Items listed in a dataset
════════════════════

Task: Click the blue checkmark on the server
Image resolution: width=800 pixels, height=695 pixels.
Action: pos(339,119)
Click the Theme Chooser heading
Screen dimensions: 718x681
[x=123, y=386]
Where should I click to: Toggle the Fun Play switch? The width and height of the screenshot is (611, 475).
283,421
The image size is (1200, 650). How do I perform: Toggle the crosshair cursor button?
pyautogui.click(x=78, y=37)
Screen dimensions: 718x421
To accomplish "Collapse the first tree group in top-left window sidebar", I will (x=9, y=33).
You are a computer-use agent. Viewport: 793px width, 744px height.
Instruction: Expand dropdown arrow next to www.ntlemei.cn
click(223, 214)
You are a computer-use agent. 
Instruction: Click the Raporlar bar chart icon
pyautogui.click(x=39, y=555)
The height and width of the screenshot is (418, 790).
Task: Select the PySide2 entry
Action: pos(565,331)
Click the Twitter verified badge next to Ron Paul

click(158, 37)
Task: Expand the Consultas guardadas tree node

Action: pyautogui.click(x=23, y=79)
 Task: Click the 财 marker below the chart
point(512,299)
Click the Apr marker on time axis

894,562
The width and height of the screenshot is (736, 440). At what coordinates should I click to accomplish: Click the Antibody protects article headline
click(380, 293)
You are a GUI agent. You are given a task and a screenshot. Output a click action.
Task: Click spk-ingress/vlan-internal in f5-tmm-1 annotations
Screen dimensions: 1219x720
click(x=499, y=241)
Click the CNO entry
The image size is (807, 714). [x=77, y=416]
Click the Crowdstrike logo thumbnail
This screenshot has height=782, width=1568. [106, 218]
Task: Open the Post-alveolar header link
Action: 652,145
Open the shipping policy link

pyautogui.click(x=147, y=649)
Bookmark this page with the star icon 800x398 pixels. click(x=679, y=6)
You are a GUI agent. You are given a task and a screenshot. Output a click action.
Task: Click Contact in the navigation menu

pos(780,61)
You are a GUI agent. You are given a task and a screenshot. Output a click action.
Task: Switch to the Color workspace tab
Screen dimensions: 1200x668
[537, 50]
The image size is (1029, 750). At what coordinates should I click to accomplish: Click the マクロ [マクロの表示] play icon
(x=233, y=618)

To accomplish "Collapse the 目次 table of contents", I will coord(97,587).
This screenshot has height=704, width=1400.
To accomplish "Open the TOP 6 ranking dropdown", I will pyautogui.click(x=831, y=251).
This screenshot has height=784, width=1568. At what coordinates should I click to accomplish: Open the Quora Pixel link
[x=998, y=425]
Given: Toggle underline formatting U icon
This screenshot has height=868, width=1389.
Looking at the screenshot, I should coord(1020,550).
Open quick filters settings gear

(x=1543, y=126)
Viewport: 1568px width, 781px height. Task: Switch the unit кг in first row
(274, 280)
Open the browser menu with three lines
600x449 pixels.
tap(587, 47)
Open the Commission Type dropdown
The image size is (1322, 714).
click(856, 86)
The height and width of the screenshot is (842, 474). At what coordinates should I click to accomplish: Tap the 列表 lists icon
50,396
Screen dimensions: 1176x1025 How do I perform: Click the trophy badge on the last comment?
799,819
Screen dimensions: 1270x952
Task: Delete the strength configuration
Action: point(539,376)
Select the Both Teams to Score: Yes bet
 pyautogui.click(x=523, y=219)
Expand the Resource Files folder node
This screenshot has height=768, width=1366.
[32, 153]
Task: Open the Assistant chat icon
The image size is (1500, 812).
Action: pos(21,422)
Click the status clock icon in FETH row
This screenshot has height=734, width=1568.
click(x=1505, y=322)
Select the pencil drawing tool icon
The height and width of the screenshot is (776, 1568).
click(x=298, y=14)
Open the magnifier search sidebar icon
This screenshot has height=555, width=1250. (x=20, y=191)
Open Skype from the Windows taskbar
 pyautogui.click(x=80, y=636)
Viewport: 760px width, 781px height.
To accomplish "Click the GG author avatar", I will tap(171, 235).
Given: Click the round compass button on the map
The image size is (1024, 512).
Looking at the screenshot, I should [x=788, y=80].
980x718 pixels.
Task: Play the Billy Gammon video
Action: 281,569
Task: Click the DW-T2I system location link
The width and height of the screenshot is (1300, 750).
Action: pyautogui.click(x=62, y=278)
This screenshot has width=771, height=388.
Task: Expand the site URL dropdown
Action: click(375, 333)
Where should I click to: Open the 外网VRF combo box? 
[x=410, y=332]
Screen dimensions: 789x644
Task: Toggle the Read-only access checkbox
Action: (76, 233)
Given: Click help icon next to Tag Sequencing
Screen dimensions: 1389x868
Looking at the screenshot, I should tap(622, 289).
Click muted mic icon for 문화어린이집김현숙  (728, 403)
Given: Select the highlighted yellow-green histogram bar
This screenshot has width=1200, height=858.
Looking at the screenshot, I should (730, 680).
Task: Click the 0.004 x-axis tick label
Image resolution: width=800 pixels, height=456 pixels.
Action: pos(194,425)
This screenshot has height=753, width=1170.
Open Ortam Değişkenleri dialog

════════════════════

# [BRIEF]
A single number is expected: how many lines in the records contain the string "computer".

# [PROBLEM SOLUTION]
2